If you’re new, you can treat the film as a complete, self-contained myth. If you crave more, the series offers a more measured exploration of the rules and their implications, while the later films are best approached as alternate takes. Think of Highlander less as a straight line and more as a multiverse: multiple readings, multiple vibes, one irresistible premise.

Key takeaways

  • Simplicity scales: Highlander’s rule-set is compact and coherent, making it easy to teach, remix, and debate.
  • Style is substance: Music-video aesthetics deliver emotional credibility that papers over narrative wobble—and that’s a feature, not a bug.
  • The myth matches the moment: “There can be only one” dovetails with how people talk about platform dominance and winner-take-all markets.
  • Immortality is a UI for grief: The film’s most durable beats are about love and loss stretched across centuries.
  • Canon elasticity helps longevity: Imperfect sequels and a TV series kept the premise alive by offering multiple entry points.

What to watch next

  • Highlander (4K restoration, if available in your region): The photography and practical effects reward the upgrade; the Silvercup rooftop sequence sings in higher fidelity.
  • Highlander: The Series (selected episodes):
    • Season 1: “Band of Brothers” (introduces a code of honor that expands the world)
    • Season 2: “The Darkness” and “Counterfeit” (emotional stakes and moral ambiguity)
    • Season 3: “Methos” (the joy of very old immortals with very new problems)
  • Queen’s companion pieces:
    • “Princes of the Universe” music video, shot with film tie-ins, is practically a mini-sequel in attitude.
    • “Who Wants to Live Forever” as an empathy amplifier for the core theme.
  • Kindred movies and shows about long lives and their costs:
    • The Old Guard (Netflix): Modern immortal operatives with coherent rules and consequences.
    • Only Lovers Left Alive: Melancholy immortality as mood and music.
    • Interview with the Vampire (any era): The loneliness arithmetic rendered as gothic drama.
    • The Sandman, Episode “The Sound of Her Wings/The Man Who Wasn’t There” (Hob Gadling): A perfect short story about immortality’s changing meaning.
  • For tech-minded allegories:
    • The One (Jet Li): Multiverse take on “only one” that literalizes winner-take-all power accumulation.
    • Battle royale games and films: Different genre, same last-avatar-standing tension as narrative engine.

FAQ

Do I need to know the sequels to enjoy the original?

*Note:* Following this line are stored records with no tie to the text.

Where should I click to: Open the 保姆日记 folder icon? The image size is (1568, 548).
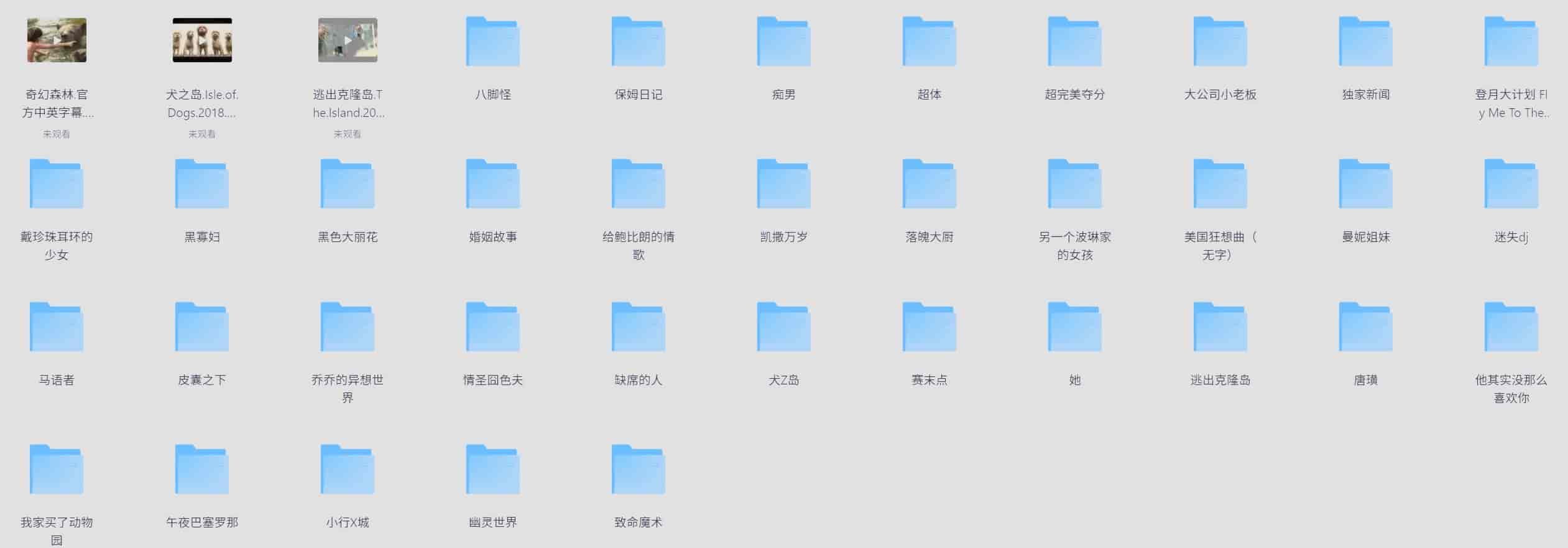pyautogui.click(x=638, y=42)
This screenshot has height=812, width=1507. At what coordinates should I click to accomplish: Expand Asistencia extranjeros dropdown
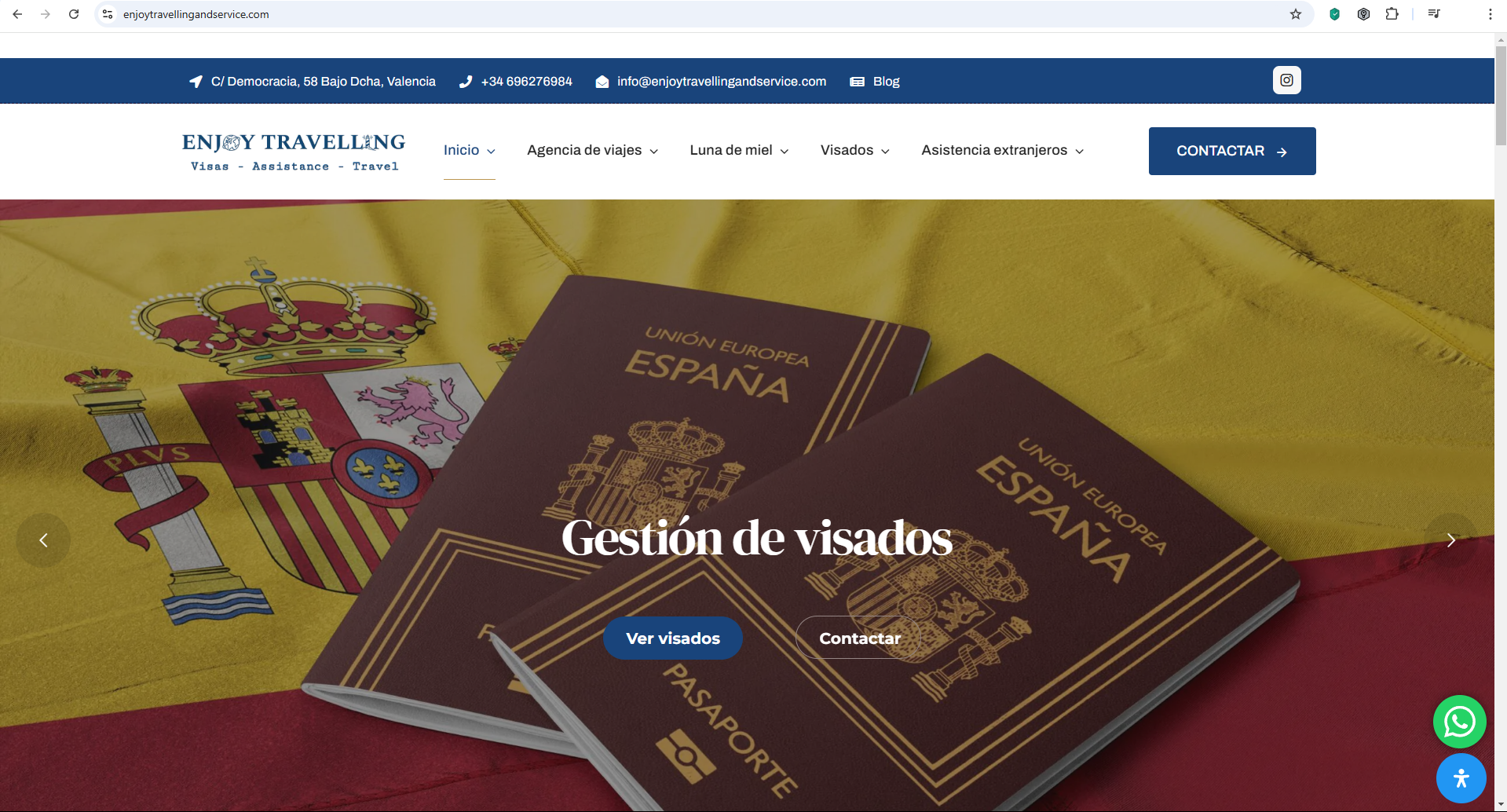(1002, 150)
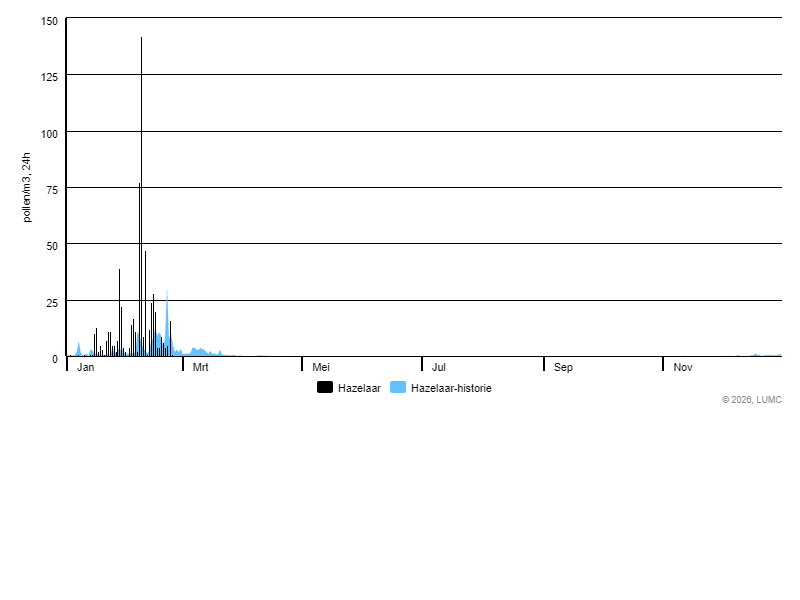800x600 pixels.
Task: Click the 0 origin y-axis label
Action: [x=56, y=358]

No. The 1986 film stands alone. If you like it, the TV series is the most consistent expansion. The sequels are optional, and often operate like alternate timelines.

What exactly is “the Prize”?

The film leaves it purposefully ambiguous—part power, part heightened awareness, maybe a responsibility to humanity. Its vagueness is a feature: it makes the final duel feel mythic rather than merely transactional.

Why swords in a world with guns?

Because the rules demand decapitation and because clandestine beheading is a melee problem. Swords are quiet, precise, and symbolically resonant—ritual combat mapped onto modern streets.

Is Highlander cyberpunk or fantasy?

It’s urban fantasy with a rock-opera heart. The neon, rain, and decaying infrastructure suggest cyberpunk flavors, but the engine under the hood is myth, not microchips.

What’s the status of the reboot?

A modern reboot has been in development with public attachments like director Chad Stahelski and Henry Cavill, though production timelines have shifted. The persistence of the project underscores how adaptable the premise remains.

Why does “there can be only one” show up in tech conversations?

It’s a memorable stand-in for winner-take-all or winner-take-most dynamics. People use it to describe markets where network effects, switching costs, or standards pressure lead to a dominant default.

The bottom line

Highlander’s longevity isn’t accidental. It’s a function of elegant constraints, maximalist style, and a thematic core that keeps meeting the culture where it lives: at the intersection of competition, grief, and identity. As it turns 40, the film feels less like a throwback and more like a prototype—proof that a tightly specified myth, delivered with music-video bravado, can outlive the fashions that birthed it.